Perc Trax has been one of the most consistently storied ships to navigate the wild winds of techno this past decade; a veritable galleon, groaning to the gills with wild audio bounty from all corners. But while those who have born witness to label boss Ali 'Perc' Wells conducting one of his piratical seek and destroy missions may be forgiven for thinking that the label aims canons squarely for the floor, the reality has been a far more expansive picture.

Be it grinding gear ('A New Brutality'), or the broken jitters (ASC and Mondkopf), full on improvisational quackery (Ekoplekz) or acid influenced tracks (Matt Whitehead, Truss), Perc Trax has always focussed on a broad and expansive view of what techno is – and, more importantly, what it can be. Of course, that is not to say that music of a more purist bent has not featured in the catalogue too (it has) - but never by numbers - and on this ten year celebratory compilation, Perc selects an entirely new selection of tracks for the first CD before mixing some tested favourites on the second.

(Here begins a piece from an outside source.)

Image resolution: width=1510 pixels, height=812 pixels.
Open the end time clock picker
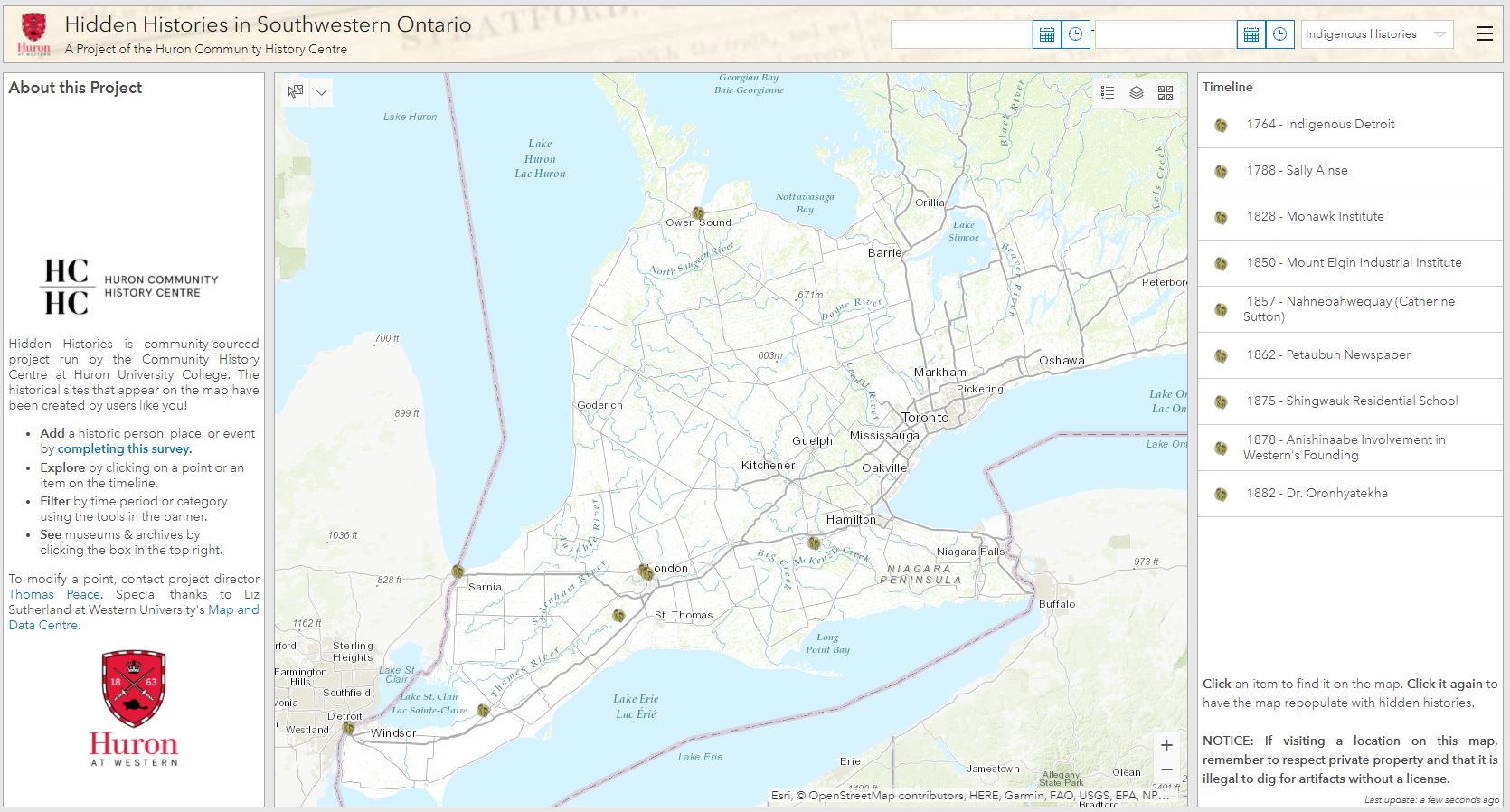click(1279, 34)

Dvug Cvltvre open CD 1 with '(I Don't Want To Die In) James Franco's House', a thwacking dose that hinges on a reverb laden kick in combination with squiggly acid bass. It has a pleasing Hammer Horror vibe - dark camp, essentially - creakily unfolding like some dry parchment map to an unknown tomb in an HP Lovecraft short story.

Happa, meanwhile, impresses with one of the hardest tracks on the compilation, a roasted and well rendered slab of smashed to smithereens freakery with a bright yellow tablespoon of English Mustard on the side. 'To Die Hating Them' is corroded and distorted as you like, but the balanced mix cuts through the grease with the efficiency of a numbed butcher, thirty years into the game.   Forward Strategy Group released one of the few LP's that have been released on the label (2012's excellent 'Labour Division') and continue in their tradition of cinematic and linear groove with 'Dragons Tooth'. Their music has always exercised restraint and refinement, and they work it here with expert hands: hiss, tick and steady throb. Perc himself represents with 'Volley' an experimental foray into a, well, volleying wall of reverb and distortion while Kareem – surely one of the most underrated artists in techno – closes with a display of slow building tension in 'Just when you thought it was over', encroaching green fog and trawler signal bleeps.

The second CD sees Perc put together a selection of label favourites in typically energetic fashion, deploying his skewed sleight of hand magik - a queasily unbalanced disruption of straight up ruffige that is often the hallmark of his DJ sets. Highlights abound: the amen driven sludge of Mick Finesse and Pinions 'Dead Boyfriend Alley'; the dread dub of Ancient Methods remix of 'My Head Is Slowly Exploding'; the rhythmically obtuse bounce of the Factory Floor rework of Forward Strategy Groups 'Nihil Novi', a tune that plays with volleying kicks and odd 'walking' bass.

Indeed, Perc is one of few DJs who can play (very) hard, while retaining a consistent sense of narrative drive and - more perplexingly - grace. And here lies the rub. Perc Trax has consistently put out music that has clattered and banged like an untethered gate in a Lake District gale while remaining as slippery and vital as Jake The Poachers' live eels. Slowly Exploding marks a concrete ordinance landmark in the musical arena of the unwell.